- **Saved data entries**
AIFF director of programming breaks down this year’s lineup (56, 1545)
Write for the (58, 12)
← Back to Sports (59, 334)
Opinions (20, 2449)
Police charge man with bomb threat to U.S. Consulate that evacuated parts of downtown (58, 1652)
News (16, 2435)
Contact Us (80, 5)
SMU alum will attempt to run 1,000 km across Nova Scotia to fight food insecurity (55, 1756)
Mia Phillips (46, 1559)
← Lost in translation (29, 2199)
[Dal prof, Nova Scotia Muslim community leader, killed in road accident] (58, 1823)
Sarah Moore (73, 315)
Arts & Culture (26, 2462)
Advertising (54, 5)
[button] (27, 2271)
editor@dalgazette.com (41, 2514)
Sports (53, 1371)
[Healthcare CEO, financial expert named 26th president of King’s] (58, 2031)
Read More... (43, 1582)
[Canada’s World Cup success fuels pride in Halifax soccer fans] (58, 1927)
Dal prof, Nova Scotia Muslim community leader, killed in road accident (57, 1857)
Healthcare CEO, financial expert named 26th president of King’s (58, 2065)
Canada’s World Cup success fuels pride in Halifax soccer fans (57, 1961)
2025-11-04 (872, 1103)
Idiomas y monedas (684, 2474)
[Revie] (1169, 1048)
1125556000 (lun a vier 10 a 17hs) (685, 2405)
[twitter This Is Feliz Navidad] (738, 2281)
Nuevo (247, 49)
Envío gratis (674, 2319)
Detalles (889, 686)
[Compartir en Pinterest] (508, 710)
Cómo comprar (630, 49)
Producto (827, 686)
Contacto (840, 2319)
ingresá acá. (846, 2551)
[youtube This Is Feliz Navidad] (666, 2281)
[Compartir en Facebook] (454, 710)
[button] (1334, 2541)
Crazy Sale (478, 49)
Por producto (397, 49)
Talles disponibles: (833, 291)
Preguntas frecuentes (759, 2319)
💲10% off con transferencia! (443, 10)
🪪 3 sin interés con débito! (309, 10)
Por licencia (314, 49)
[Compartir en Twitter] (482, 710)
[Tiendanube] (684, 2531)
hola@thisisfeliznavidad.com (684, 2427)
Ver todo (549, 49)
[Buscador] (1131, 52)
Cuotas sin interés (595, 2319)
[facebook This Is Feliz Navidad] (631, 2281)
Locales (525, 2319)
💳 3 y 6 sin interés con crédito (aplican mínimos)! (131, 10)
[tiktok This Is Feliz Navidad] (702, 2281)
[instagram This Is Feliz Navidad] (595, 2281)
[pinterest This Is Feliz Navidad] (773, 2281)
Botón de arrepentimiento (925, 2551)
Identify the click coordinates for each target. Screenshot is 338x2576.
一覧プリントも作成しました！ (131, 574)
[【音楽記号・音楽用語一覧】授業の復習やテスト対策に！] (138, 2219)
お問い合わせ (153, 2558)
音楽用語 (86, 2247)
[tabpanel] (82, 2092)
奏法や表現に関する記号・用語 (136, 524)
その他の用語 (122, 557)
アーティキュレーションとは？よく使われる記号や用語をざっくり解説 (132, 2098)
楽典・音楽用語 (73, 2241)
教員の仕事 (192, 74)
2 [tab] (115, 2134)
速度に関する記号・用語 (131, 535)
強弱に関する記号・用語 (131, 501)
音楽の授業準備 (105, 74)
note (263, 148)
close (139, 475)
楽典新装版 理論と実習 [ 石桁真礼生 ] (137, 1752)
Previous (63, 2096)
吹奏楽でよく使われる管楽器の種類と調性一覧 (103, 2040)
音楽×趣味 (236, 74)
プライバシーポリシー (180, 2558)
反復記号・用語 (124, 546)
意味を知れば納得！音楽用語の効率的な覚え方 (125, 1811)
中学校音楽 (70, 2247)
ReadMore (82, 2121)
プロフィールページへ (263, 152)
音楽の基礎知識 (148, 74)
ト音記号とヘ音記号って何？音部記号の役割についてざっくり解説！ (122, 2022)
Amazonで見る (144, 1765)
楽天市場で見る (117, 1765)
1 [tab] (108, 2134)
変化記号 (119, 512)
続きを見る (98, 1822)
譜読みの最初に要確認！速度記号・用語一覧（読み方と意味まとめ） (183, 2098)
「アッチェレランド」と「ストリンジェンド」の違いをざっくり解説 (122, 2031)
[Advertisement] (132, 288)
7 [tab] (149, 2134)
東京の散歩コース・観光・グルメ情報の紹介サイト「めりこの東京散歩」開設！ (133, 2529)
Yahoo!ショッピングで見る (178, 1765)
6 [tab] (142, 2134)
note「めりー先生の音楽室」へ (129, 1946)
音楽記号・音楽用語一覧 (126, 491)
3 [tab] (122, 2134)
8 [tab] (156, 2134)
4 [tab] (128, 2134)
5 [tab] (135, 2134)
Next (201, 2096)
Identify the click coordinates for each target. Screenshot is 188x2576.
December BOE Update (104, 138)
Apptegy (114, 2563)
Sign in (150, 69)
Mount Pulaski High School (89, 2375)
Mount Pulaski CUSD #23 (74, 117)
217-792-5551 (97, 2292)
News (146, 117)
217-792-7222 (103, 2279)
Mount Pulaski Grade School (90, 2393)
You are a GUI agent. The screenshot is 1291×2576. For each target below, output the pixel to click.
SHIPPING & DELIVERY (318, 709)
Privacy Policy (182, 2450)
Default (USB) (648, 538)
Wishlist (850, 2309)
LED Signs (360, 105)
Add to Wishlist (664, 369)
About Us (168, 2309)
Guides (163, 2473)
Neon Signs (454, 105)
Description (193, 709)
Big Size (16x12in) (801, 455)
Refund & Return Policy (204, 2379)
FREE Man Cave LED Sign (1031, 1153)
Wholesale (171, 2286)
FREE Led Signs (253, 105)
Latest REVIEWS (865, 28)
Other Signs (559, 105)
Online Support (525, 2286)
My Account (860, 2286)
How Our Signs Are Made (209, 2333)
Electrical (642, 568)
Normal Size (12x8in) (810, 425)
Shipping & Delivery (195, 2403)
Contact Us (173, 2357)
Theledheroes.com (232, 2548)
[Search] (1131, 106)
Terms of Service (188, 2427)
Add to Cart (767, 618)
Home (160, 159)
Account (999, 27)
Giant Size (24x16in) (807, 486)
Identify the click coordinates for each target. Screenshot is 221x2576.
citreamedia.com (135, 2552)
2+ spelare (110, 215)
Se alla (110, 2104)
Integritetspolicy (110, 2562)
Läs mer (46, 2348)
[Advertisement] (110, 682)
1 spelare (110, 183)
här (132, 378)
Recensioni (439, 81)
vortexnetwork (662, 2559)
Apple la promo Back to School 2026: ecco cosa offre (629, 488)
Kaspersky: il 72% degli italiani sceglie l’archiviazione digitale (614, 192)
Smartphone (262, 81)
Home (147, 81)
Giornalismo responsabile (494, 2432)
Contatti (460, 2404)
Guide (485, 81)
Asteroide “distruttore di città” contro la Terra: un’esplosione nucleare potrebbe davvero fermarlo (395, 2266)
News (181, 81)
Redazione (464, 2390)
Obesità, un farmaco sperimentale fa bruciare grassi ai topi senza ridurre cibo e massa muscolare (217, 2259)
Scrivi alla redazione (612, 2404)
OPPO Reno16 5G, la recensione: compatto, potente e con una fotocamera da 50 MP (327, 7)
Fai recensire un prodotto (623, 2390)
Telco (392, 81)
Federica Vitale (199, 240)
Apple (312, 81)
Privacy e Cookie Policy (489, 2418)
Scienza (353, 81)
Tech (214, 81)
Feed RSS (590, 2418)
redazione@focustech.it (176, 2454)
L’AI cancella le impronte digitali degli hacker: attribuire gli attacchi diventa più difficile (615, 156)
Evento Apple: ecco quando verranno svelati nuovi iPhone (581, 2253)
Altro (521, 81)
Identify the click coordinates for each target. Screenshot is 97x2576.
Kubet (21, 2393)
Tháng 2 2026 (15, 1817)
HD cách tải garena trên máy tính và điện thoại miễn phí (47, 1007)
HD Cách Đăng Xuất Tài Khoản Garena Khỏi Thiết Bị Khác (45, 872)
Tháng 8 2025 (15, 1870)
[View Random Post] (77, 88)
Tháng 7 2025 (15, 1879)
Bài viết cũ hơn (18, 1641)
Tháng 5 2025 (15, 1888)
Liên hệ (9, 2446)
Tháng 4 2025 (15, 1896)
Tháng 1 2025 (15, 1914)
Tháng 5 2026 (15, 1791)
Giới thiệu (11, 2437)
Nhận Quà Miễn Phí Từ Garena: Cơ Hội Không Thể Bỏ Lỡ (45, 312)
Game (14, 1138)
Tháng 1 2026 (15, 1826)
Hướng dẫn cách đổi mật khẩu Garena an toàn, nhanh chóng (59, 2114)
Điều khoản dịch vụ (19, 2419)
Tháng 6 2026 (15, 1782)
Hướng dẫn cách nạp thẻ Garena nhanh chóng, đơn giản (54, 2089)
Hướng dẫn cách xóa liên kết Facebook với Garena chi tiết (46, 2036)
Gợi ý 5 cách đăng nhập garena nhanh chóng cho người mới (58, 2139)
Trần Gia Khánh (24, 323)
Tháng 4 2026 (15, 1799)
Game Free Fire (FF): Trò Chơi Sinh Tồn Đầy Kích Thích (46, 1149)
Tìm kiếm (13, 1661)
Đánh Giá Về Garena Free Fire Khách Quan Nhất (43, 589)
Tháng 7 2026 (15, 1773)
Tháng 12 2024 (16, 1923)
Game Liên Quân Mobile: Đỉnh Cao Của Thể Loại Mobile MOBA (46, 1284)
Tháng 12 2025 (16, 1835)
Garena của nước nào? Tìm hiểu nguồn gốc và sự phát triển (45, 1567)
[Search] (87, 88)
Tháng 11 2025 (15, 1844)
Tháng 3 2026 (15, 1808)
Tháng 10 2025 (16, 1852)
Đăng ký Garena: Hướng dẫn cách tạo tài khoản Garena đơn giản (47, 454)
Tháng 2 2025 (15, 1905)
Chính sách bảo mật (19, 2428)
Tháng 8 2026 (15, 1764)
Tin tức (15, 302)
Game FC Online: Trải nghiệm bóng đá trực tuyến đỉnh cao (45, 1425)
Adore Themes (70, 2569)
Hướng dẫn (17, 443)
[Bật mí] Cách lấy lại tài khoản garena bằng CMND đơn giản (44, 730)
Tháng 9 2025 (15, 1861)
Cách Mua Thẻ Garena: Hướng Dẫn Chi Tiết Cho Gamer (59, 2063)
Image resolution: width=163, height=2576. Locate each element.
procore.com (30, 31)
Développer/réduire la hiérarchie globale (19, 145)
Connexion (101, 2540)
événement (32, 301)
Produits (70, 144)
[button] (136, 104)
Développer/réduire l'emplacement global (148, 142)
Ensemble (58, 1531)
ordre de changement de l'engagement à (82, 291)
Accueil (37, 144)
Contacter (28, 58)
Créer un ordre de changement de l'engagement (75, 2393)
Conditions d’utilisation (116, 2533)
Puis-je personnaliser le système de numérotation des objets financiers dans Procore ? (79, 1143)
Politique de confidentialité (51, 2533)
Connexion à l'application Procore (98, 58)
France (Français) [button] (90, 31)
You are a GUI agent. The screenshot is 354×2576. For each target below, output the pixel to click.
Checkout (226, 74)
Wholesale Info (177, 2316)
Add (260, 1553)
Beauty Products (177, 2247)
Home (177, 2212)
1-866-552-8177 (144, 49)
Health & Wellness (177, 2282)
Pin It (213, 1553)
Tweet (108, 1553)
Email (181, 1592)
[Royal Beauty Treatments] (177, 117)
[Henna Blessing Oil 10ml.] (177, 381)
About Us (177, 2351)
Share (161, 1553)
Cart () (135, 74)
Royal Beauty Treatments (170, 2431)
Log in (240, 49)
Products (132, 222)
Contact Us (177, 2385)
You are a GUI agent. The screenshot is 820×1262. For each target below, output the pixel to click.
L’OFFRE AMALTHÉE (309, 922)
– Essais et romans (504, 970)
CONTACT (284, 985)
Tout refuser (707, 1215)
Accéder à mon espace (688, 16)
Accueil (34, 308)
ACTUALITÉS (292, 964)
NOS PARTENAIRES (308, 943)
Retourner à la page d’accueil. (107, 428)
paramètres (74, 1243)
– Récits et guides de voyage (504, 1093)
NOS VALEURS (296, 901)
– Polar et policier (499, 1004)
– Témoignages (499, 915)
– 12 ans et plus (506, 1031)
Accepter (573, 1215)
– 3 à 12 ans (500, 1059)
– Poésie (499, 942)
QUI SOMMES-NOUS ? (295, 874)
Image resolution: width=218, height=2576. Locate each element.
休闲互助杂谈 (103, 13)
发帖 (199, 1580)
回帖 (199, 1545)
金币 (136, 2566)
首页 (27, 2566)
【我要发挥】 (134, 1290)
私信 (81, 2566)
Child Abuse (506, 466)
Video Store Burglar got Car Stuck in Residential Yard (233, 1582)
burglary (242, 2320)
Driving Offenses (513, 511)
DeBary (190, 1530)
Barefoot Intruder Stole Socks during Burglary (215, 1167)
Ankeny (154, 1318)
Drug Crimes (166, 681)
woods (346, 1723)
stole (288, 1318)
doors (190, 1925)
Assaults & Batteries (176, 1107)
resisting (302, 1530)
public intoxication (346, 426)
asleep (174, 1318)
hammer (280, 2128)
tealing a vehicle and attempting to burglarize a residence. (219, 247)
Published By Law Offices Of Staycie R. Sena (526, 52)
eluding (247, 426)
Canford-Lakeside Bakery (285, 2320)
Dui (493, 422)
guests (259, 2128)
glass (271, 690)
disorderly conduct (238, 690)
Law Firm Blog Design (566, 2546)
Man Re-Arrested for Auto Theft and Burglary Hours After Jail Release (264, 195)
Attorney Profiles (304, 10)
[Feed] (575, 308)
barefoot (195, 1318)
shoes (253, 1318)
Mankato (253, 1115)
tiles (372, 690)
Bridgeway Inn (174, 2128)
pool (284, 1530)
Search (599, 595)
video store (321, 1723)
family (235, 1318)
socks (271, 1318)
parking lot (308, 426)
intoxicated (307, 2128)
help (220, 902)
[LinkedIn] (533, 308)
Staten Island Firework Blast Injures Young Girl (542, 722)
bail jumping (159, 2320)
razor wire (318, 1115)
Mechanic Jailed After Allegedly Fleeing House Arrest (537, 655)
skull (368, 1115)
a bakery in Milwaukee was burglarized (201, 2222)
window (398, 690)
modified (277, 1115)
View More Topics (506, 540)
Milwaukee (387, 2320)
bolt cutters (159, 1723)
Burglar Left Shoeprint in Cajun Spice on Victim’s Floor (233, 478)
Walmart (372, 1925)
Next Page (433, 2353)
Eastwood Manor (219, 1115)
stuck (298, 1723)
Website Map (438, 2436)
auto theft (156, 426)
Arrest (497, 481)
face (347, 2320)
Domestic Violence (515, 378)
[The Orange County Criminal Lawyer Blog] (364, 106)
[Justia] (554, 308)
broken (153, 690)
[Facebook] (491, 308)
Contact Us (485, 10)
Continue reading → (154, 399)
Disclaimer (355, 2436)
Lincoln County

- **How to complete this task**
As the answer, set down only the lines from the data above between the one holding "L’OFFRE AMALTHÉE (309, 922)" and the one holding "Drug Crimes (166, 681)", inclusive, exactly as they read.

- **Answer for the task**
L’OFFRE AMALTHÉE (309, 922)
– Essais et romans (504, 970)
CONTACT (284, 985)
Tout refuser (707, 1215)
Accéder à mon espace (688, 16)
Accueil (34, 308)
ACTUALITÉS (292, 964)
NOS PARTENAIRES (308, 943)
Retourner à la page d’accueil. (107, 428)
paramètres (74, 1243)
– Récits et guides de voyage (504, 1093)
NOS VALEURS (296, 901)
– Polar et policier (499, 1004)
– Témoignages (499, 915)
– 12 ans et plus (506, 1031)
Accepter (573, 1215)
– 3 à 12 ans (500, 1059)
– Poésie (499, 942)
QUI SOMMES-NOUS ? (295, 874)
Image resolution: width=218, height=2576. Locate each element.
休闲互助杂谈 (103, 13)
发帖 (199, 1580)
回帖 (199, 1545)
金币 (136, 2566)
首页 (27, 2566)
【我要发挥】 (134, 1290)
私信 (81, 2566)
Child Abuse (506, 466)
Video Store Burglar got Car Stuck in Residential Yard (233, 1582)
burglary (242, 2320)
Driving Offenses (513, 511)
DeBary (190, 1530)
Barefoot Intruder Stole Socks during Burglary (215, 1167)
Ankeny (154, 1318)
Drug Crimes (166, 681)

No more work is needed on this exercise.